Additional nonoperative interventions include sitting supports, custom seating, and functional sitting programs.9
SURGICAL MANAGEMENT
Posterior spinal fusion has not been shown to prolong the life of patients with NMS, but it often increases the quality of life through improving trunk balance, sitting position, and comfort; through correction of pelvic obliquity; and by prevention of further progression of their curve.20, 24
Historically, fusion to the pelvis was thought to be difficult with associated poor outcomes; however, major advances in spinal fusion techniques have improved outcomes significantly.
In the 1980s, Luque14 introduced segmental spinal instrumentation using sublaminar wires to better control progressive deformity in patients with postpoliomyelitic scoliosis.
The Cotrel-Dubousset instrumentation system8 further expounded on Luque’s findings by adding hooks and pedicle screws to the construct and introducing the concept of derotation of the spinal deformity.
In 1988, Allen and Ferguson1 introduced the Galveston technique, involving fixation to the pelvis using an L-shaped rod inserted at the PSIS and placed between the inner and outer tables of the ilium. The Galveston technique improved caudal fixation in long fusions and brought to the forefront the importance of pelvic fixation.
In 1989, Bell et al3 built on the Galveston technique with the unit rod, which was one continuous rod with precontoured bends for kyphosis and for fixation to the pelvis. It was developed to counteract translation of one rod with
respect to the other and to resist rotation of the pelvis around the caudal ends.

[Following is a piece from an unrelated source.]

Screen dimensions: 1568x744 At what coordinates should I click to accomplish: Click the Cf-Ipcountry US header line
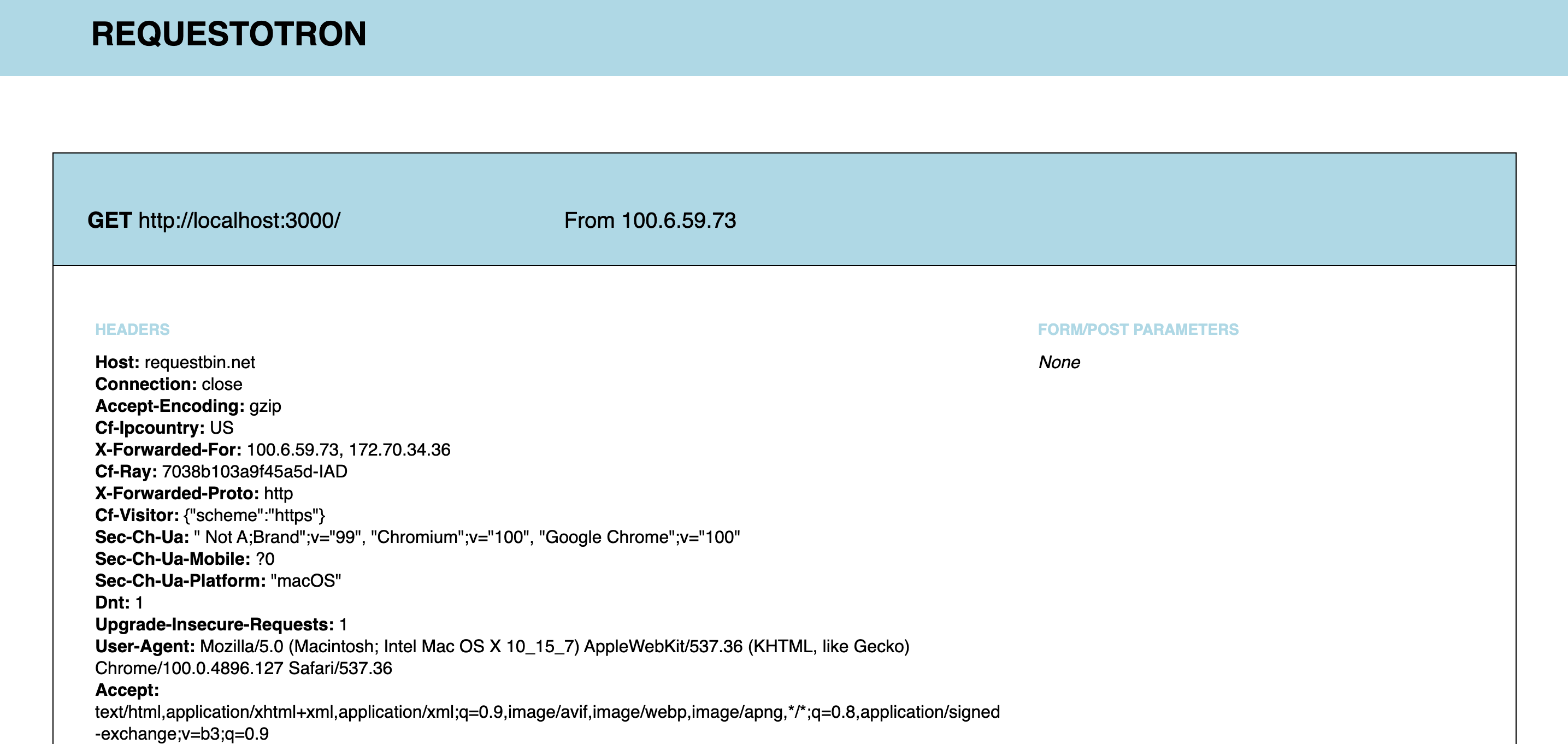click(x=164, y=428)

The iliosacral screw11 was a natural progression and provided increased caudal purchase because it traversed both cortices of the ilium before entering the S1 pedicle. Its main disadvantage was the extensive soft tissue dissection required to place it in the correct position.
The most recent development in pelvic fixation is the SAI screw.
Its start point is on the sacrum, avoiding the extensive soft tissue dissection needed to use the PSIS as a start point.
As described by McCord et al,17 the stiffness of a construct connected caudally to SAI screws is greatly increased because of the marked anterior extension past the lumbosacral pivot point.
The start point for the SAI screw is 1.5 cm deeper than that the unit rod, avoiding many of the complications associated with the latter, such as prominence and backout.
Implants used for SAI fixation may include standard large screws, cannulated screws, and favored-angle screws. Some have a smooth shank and others have a dual-lead thread.